I saw screenshots of aroused Jeep owners on Twitter terminal night – aroused that an anodyne plea for unity made Jeep "political." Of class, that's not what they were actually aroused about – it should go without maxim that the ad was referring to politics. Springsteen even mentioned it in the advertizing. What angered them is that the call for unity seemed, to them, to be a rebuke of their politics.

Those folks are besides upset at beingness called out for a type of grievance politics that drives the divisiveness to be interested in any sort of harmony.

Maybe some were irritated that Springsteen himself hasn't been shy to express political views that disharmonize with theirs.

Unity requires good-religion efforts on all sides. At least i extreme but influential element of our politics has shown no interest in that kind of good-religion effort. Until they do, calls for unity audio nice but are utterly meaningless.

Politics aside, I also am non sure how this sells Jeeps. I approximate the subtext is that whether we're left, right, or center we can all agree Jeeps are cool? Or that Jeep – and past extension the other FCA/Stellantis brands – want to cultivate good relationships with customers of all political stripes?

I suppose Jeep has customers from all over the political spectrum – I asked but the company didn't have data on customers' political affiliations information technology could share.
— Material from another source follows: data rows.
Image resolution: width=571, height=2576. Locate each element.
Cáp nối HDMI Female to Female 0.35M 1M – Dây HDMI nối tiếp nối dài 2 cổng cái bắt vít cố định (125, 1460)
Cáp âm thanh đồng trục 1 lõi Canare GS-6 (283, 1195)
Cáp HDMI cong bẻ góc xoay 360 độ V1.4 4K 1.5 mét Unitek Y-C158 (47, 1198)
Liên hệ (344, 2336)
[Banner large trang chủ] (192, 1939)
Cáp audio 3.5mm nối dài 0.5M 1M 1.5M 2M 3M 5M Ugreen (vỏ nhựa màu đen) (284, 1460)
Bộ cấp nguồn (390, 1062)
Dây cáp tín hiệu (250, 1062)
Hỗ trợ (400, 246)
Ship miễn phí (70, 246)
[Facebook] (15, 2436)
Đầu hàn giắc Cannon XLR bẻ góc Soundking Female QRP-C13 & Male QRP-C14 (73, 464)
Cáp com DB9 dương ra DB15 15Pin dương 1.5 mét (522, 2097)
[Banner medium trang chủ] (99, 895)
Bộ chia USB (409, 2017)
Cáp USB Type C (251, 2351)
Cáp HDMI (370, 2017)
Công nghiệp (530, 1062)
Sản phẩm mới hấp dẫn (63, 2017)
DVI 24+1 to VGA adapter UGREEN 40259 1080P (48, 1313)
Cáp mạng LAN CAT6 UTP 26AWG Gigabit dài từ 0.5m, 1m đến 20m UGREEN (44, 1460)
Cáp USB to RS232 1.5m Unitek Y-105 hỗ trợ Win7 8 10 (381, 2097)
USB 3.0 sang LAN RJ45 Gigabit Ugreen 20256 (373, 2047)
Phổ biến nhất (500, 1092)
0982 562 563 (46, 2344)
I understand the desire to produce a experience-good ad with the intent of painting Jeep every bit a brand that the auto-buying public tin can turn to every bit a refuge from our wearying politics.

After all, when you're stuck in the muck and a Wrangler tows you out, no ane cares who voted for who. Unless the rescuer is just being a wiggle to the one knee-deep in mud.

Thing is, if a brand or its associated lifestyle is your just refuge, our country's soapbox is more cleaved than I thought. We won't have unity if people can only put their differences bated on the trails.

More than to the point, Jeep and The Dominate tin call for unity until they're as blue in the confront as Bruce looked in that video (topless Jeep in the cold – brrr). Information technology won't matter unless those of us who are reasonable can compromise with our ideological opposites without interference from the extremists.

That is a problem that no one company, not even Jeep, can solve.